Invité sur le plateau de C à vous lundi 9 février 2026, Patrick Fiori est revenu sur l’un des moments clés de sa carrière : sa participation à l’Eurovision en 1993. Trente-trois ans après avoir représenté la France, le chanteur a livré des confidences inédites sur les coulisses du concours, évoquant notamment une tentative d’intimidation dont il dit avoir été victime. Ces révélations viennent éclairer d’un jour nouveau une aventure déjà marquante de son parcours artistique, et s’inscrivent aujourd’hui dans un contexte de retour sur la scène européenne : Patrick Fiori a annoncé qu’il serait candidat à l’Eurovision en mai 2027, cette fois pour représenter l’Arménie.
Un retour à l’Eurovision, trente-trois ans après
En 1993, celui qui est aujourd’hui coach dans The Voice Kids était déjà passé par l’Eurovision, mais sous les couleurs françaises. Il avait présenté la chanson « Mama Corsica », un hommage à ses origines, qui lui avait valu une quatrième place sur 25 pays. Un classement « pas mal », comme il l’a lui-même résumé, et dont il se dit toujours fier.
Sur le plateau de C à vous, l’artiste a confirmé son projet de remonter sur la scène du concours. Il a déclaré qu’il sera candidat en mai 2027 et qu’il représentera l’Arménie. Cette annonce ravive la mémoire de sa première expérience au concours et alimente l’intérêt de ses fans, qui suivent chacun de ses retours médiatiques.
Souvenir d’une altercation en coulisses
Au-delà de l’annonce, Patrick Fiori s’est livré à une anecdote jusqu’ici peu connue. Il a raconté sans détour un épisode qu’il considère comme déterminant lors de l’édition 1993. « C’est pas mal, 4e sur 25 pays. J’ai failli terminer 3e, mais je me suis embrouillé avec un mec là‑bas », a-t‑il expliqué, rappelant la place qu’il avait obtenue et la proximité du podium.

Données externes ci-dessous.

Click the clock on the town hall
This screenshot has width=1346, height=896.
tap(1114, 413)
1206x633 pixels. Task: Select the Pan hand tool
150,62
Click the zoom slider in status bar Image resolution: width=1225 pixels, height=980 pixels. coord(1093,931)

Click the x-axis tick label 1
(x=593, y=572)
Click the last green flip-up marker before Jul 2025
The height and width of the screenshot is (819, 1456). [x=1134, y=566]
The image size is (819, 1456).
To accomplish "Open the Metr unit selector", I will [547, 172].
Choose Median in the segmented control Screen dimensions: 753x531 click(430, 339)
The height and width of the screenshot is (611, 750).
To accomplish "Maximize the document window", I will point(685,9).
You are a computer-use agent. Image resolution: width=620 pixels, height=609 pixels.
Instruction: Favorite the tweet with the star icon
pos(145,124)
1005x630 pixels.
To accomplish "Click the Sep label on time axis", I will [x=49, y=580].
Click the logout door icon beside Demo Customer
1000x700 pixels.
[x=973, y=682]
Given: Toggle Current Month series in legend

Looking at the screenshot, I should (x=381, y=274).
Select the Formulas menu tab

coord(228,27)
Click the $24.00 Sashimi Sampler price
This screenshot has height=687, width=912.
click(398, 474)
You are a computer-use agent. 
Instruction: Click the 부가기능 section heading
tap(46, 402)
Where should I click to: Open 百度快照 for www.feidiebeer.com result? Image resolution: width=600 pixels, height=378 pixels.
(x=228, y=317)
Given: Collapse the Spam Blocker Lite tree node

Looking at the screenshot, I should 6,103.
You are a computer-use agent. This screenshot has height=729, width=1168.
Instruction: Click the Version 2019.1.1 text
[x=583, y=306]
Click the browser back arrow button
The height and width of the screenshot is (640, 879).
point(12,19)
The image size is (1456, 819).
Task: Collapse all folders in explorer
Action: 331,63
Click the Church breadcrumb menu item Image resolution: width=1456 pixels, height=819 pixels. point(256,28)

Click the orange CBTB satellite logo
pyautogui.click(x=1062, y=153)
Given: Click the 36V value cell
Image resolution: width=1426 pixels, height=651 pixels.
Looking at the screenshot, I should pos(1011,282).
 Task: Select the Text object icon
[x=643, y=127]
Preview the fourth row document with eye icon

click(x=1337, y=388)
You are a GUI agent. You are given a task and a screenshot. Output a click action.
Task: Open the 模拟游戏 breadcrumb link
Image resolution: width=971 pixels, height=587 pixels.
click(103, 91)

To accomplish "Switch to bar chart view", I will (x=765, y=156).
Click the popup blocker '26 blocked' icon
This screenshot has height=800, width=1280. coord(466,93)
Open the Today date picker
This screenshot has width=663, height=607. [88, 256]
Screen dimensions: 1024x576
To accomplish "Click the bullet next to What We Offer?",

Selon ses propos, un représentant d’un autre pays, « jaloux », aurait cherché à l’intimider en coulisses. « Il y avait un pays jaloux, le mec m’a fait de l’intimidation. Sauf que pour m’intimider, moi, il en faut beaucoup », a‑t‑il ajouté, fidèle à son franc‑parler. Ces mots décrivent une tension personnelle et soulignent que, même dans un concours musical, les rapports humains peuvent parfois devenir conflictuels.
Un point en moins, selon l’artiste
Patrick Fiori a ensuite lié cette altercation à son classement final. Il affirme que l’incident lui aurait « valu un point en moins ». « Du coup, ça m’a valu un point en moins. Il y a des gens qui sont arrivés et m’ont dit : ‘Vous dégagez d’un point’ », a‑t‑il raconté, laissant entendre que des interventions en coulisses peuvent influer, de façon directe ou indirecte, sur le résultat d’un tel concours.
Il est important de préciser que ces éléments sont présentés comme le récit de l’artiste. Ils éclairent sa perception des événements et rappellent la dimension humaine et compétitive de l’Eurovision. Le concours, très exposé médiatiquement, génère des enjeux de prestige perceptibles entre participants et délégations.
Entre mémoire personnelle et enjeux publics
Cette confidence rare, livrée avec franchise, donne aussi une clé de lecture sur la manière dont Patrick Fiori se souvient de sa première grande scène européenne. L’anecdote rejoint l’image d’un artiste attaché à ses racines — « Mama Corsica » en étant un exemple — et sensible aux aléas d’une compétition qui mêle culture, politique et performances artistiques.
À l’approche de son retour annoncé en 2027 pour l’Arménie, ces souvenirs prennent une nouvelle résonance. Ils montrent la façon dont un parcours public se construit aussi à travers des épisodes singuliers, parfois conflictuels, restés dans la mémoire des artistes. Pour l’heure, la scène européenne le reverra dans quelques années ; d’ici là, ses confidences restent une pièce supplémentaire du récit d’une carrière riche et souvent partagée avec le public.